> _CHALLENGE_
Convert each line of the entries below into a JSON list of strings, one string per line, with blank lines omitted.

> _RECORDS_

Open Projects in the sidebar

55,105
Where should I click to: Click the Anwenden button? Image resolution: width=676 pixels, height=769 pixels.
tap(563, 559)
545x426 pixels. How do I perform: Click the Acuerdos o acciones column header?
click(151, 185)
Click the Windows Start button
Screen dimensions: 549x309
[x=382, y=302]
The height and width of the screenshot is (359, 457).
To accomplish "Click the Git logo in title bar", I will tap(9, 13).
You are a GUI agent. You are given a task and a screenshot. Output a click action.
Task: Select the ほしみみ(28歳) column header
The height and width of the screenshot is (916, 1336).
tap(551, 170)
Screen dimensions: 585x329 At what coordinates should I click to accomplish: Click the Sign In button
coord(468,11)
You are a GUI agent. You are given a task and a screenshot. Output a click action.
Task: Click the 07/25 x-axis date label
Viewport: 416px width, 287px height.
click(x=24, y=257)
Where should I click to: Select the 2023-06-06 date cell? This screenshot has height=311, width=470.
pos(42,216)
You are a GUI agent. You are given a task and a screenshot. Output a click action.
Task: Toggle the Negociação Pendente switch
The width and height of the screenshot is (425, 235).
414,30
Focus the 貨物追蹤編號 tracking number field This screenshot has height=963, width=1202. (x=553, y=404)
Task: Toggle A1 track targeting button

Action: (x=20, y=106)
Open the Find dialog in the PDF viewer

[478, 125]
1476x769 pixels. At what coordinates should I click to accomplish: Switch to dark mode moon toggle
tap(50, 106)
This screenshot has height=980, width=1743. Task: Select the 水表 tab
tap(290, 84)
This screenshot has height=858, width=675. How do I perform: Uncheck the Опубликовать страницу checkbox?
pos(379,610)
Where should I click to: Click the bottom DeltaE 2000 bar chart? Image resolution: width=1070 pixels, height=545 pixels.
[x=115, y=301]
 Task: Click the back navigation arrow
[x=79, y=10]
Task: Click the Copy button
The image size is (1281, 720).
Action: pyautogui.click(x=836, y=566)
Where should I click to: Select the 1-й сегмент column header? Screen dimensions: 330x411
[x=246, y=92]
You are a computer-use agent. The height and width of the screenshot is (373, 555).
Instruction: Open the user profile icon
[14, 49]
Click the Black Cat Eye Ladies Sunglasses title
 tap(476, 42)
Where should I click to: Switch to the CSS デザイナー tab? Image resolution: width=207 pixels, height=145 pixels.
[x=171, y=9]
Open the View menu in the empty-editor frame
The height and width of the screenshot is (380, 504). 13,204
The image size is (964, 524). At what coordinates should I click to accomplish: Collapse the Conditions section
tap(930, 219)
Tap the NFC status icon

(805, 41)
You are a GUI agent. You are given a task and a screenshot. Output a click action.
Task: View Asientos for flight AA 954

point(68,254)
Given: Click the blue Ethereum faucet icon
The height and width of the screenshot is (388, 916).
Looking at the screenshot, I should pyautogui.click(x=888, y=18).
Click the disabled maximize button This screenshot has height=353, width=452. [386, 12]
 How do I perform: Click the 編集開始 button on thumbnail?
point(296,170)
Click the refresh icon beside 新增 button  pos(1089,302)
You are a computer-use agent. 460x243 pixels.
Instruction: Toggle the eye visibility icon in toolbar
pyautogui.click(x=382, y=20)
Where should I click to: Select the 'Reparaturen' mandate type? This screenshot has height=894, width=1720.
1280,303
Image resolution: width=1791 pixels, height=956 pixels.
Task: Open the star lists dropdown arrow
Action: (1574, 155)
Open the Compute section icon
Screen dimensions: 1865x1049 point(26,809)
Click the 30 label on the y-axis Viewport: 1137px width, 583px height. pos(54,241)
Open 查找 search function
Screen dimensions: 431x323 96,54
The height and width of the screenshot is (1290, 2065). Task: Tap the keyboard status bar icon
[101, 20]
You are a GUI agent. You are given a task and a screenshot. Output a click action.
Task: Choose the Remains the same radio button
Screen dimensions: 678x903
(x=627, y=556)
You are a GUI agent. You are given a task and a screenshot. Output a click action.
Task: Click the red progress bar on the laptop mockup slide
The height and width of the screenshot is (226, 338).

> _PROBLEM SOLUTION_
[
  "Open Projects in the sidebar",
  "55,105",
  "Where should I click to: Click the Anwenden button? Image resolution: width=676 pixels, height=769 pixels.",
  "tap(563, 559)",
  "545x426 pixels. How do I perform: Click the Acuerdos o acciones column header?",
  "click(151, 185)",
  "Click the Windows Start button",
  "Screen dimensions: 549x309",
  "[x=382, y=302]",
  "The height and width of the screenshot is (359, 457).",
  "To accomplish \"Click the Git logo in title bar\", I will tap(9, 13).",
  "You are a GUI agent. You are given a task and a screenshot. Output a click action.",
  "Task: Select the ほしみみ(28歳) column header",
  "The height and width of the screenshot is (916, 1336).",
  "tap(551, 170)",
  "Screen dimensions: 585x329 At what coordinates should I click to accomplish: Click the Sign In button",
  "coord(468,11)",
  "You are a GUI agent. You are given a task and a screenshot. Output a click action.",
  "Task: Click the 07/25 x-axis date label",
  "Viewport: 416px width, 287px height.",
  "click(x=24, y=257)",
  "Where should I click to: Select the 2023-06-06 date cell? This screenshot has height=311, width=470.",
  "pos(42,216)",
  "You are a GUI agent. You are given a task and a screenshot. Output a click action.",
  "Task: Toggle the Negociação Pendente switch",
  "The width and height of the screenshot is (425, 235).",
  "414,30",
  "Focus the 貨物追蹤編號 tracking number field This screenshot has height=963, width=1202. (x=553, y=404)",
  "Task: Toggle A1 track targeting button",
  "Action: (x=20, y=106)",
  "Open the Find dialog in the PDF viewer",
  "[478, 125]",
  "1476x769 pixels. At what coordinates should I click to accomplish: Switch to dark mode moon toggle",
  "tap(50, 106)",
  "This screenshot has height=980, width=1743. Task: Select the 水表 tab",
  "tap(290, 84)",
  "This screenshot has height=858, width=675. How do I perform: Uncheck the Опубликовать страницу checkbox?",
  "pos(379,610)",
  "Where should I click to: Click the bottom DeltaE 2000 bar chart? Image resolution: width=1070 pixels, height=545 pixels.",
  "[x=115, y=301]",
  " Task: Click the back navigation arrow",
  "[x=79, y=10]",
  "Task: Click the Copy button",
  "The image size is (1281, 720).",
  "Action: pyautogui.click(x=836, y=566)",
  "Where should I click to: Select the 1-й сегмент column header? Screen dimensions: 330x411",
  "[x=246, y=92]",
  "You are a computer-use agent. The height and width of the screenshot is (373, 555).",
  "Instruction: Open the user profile icon",
  "[14, 49]",
  "Click the Black Cat Eye Ladies Sunglasses title",
  " tap(476, 42)",
  "Where should I click to: Switch to the CSS デザイナー tab? Image resolution: width=207 pixels, height=145 pixels.",
  "[x=171, y=9]",
  "Open the View menu in the empty-editor frame",
  "The height and width of the screenshot is (380, 504). 13,204",
  "The image size is (964, 524). At what coordinates should I click to accomplish: Collapse the Conditions section",
  "tap(930, 219)",
  "Tap the NFC status icon",
  "(805, 41)",
  "You are a GUI agent. You are given a task and a screenshot. Output a click action.",
  "Task: View Asientos for flight AA 954",
  "point(68,254)",
  "Given: Click the blue Ethereum faucet icon",
  "The height and width of the screenshot is (388, 916).",
  "Looking at the screenshot, I should pyautogui.click(x=888, y=18).",
  "Click the disabled maximize button This screenshot has height=353, width=452. [386, 12]",
  " How do I perform: Click the 編集開始 button on thumbnail?",
  "point(296,170)",
  "Click the refresh icon beside 新增 button  pos(1089,302)",
  "You are a computer-use agent. 460x243 pixels.",
  "Instruction: Toggle the eye visibility icon in toolbar",
  "pyautogui.click(x=382, y=20)",
  "Where should I click to: Select the 'Reparaturen' mandate type? This screenshot has height=894, width=1720.",
  "1280,303",
  "Image resolution: width=1791 pixels, height=956 pixels.",
  "Task: Open the star lists dropdown arrow",
  "Action: (1574, 155)",
  "Open the Compute section icon",
  "Screen dimensions: 1865x1049 point(26,809)",
  "Click the 30 label on the y-axis Viewport: 1137px width, 583px height. pos(54,241)",
  "Open 查找 search function",
  "Screen dimensions: 431x323 96,54",
  "The height and width of the screenshot is (1290, 2065). Task: Tap the keyboard status bar icon",
  "[101, 20]",
  "You are a GUI agent. You are given a task and a screenshot. Output a click action.",
  "Task: Choose the Remains the same radio button",
  "Screen dimensions: 678x903",
  "(x=627, y=556)",
  "You are a GUI agent. You are given a task and a screenshot. Output a click action.",
  "Task: Click the red progress bar on the laptop mockup slide",
  "The height and width of the screenshot is (226, 338)."
]